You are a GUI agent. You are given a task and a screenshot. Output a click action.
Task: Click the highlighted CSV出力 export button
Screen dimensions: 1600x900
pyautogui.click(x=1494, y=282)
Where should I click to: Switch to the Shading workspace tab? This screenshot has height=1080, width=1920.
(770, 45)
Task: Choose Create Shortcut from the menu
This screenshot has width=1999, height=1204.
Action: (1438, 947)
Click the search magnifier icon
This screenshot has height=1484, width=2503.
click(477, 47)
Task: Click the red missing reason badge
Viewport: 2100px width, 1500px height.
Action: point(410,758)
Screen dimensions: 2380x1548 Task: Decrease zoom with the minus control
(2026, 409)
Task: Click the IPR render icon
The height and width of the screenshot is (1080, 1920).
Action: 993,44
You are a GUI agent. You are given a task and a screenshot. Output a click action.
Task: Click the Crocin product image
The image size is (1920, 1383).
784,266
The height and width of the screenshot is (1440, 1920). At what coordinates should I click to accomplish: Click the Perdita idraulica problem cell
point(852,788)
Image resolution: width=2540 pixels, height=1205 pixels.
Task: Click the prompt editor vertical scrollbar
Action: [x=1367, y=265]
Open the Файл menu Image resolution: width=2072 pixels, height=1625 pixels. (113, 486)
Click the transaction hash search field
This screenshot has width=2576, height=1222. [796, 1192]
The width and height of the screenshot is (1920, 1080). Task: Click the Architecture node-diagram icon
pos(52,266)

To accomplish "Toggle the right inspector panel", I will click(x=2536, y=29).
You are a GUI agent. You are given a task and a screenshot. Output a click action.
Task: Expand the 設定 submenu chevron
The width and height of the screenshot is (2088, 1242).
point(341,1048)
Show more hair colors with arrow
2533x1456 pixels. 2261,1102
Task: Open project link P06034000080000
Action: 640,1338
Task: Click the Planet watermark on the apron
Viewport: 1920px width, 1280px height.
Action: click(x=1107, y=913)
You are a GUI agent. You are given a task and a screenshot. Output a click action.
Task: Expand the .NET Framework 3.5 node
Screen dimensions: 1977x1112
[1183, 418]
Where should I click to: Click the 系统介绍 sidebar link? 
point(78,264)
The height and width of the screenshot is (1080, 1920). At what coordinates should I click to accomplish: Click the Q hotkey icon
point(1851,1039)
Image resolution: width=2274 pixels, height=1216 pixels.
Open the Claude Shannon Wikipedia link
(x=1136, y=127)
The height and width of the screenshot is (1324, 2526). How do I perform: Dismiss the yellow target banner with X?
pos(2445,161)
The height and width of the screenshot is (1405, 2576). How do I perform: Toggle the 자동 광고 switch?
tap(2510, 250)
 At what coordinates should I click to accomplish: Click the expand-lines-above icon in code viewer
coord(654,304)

Task description → Begin with the line holding "in code viewer" and end with the last line of the material. Copy all of them exactly.

Problem solution →
 At what coordinates should I click to accomplish: Click the expand-lines-above icon in code viewer
coord(654,304)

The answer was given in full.